Records supplied:
-- Opening Marker --
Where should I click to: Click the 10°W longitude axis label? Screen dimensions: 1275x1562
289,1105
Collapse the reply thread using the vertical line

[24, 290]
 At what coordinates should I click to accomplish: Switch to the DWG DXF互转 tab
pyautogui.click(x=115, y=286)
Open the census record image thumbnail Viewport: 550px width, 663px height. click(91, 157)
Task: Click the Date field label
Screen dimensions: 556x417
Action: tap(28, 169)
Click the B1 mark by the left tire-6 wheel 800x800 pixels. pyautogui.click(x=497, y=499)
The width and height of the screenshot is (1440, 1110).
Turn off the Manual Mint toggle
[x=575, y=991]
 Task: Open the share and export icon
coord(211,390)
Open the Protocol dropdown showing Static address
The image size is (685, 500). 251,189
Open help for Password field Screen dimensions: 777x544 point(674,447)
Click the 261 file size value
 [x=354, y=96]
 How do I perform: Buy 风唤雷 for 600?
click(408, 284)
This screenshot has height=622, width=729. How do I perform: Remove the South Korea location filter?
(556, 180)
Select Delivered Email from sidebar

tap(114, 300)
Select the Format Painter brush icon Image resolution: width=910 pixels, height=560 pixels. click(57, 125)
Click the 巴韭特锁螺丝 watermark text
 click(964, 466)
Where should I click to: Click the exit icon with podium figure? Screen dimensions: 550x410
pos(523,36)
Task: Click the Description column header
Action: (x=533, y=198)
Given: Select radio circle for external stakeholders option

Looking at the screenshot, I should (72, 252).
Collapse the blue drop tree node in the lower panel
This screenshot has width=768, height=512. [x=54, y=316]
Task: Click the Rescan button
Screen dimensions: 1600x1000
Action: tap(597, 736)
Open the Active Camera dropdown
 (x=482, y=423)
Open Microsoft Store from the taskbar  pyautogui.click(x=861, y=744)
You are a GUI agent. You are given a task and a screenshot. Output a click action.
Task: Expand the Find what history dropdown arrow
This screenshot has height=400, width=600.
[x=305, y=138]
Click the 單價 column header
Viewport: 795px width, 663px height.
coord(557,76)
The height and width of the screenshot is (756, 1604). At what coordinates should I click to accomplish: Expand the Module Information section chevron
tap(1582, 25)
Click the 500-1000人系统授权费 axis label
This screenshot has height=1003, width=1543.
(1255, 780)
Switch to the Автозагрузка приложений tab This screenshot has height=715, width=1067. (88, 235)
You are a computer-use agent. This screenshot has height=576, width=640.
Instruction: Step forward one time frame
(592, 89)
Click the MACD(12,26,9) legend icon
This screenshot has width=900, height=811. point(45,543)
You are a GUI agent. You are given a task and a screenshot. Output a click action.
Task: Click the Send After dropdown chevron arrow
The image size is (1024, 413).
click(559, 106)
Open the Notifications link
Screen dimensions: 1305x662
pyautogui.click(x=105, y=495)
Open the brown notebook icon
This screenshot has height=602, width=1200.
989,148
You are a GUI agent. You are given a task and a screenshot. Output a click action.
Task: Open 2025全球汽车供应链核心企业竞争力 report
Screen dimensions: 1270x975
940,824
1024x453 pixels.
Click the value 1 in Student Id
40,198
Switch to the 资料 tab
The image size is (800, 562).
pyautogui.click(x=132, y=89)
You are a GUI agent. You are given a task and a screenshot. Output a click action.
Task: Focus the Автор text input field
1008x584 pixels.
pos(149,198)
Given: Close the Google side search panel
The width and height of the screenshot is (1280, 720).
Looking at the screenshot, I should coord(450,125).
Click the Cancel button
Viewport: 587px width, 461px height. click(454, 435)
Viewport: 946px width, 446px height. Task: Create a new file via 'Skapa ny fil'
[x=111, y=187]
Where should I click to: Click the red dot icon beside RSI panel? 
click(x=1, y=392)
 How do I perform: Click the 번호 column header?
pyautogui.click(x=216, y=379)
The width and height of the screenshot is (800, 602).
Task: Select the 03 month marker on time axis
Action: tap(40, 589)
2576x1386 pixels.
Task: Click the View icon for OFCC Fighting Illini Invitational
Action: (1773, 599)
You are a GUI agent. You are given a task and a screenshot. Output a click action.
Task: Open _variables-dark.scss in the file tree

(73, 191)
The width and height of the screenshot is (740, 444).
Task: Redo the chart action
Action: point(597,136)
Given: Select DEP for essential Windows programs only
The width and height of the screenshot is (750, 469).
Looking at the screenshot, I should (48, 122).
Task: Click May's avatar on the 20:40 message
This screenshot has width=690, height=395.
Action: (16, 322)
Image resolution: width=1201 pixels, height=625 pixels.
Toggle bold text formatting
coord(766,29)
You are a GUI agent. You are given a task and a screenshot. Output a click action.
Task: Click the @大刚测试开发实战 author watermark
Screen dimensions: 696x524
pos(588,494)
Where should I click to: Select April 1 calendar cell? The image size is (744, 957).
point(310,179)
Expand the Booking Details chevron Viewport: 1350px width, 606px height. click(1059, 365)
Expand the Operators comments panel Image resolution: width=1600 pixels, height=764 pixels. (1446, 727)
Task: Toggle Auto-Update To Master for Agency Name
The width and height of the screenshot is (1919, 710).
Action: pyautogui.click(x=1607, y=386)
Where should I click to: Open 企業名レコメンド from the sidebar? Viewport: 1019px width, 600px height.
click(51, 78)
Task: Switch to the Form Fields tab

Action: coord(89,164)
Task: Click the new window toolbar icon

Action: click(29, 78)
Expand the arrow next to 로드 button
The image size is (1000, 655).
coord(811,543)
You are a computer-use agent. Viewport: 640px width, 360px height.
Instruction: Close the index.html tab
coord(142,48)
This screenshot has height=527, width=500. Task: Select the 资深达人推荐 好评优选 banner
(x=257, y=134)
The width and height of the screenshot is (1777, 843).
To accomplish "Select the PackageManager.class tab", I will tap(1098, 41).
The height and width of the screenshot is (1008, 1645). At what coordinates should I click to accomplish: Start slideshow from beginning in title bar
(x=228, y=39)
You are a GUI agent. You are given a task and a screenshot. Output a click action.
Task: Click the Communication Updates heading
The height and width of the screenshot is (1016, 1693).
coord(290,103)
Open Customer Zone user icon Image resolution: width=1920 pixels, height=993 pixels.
-- Closing Marker --
Task description: Above are the records. Copy every line in them holding "computer".

Response to the task:
You are a computer-use agent. This screenshot has height=576, width=640.
You are a computer-use agent. Viewport: 640px width, 360px height.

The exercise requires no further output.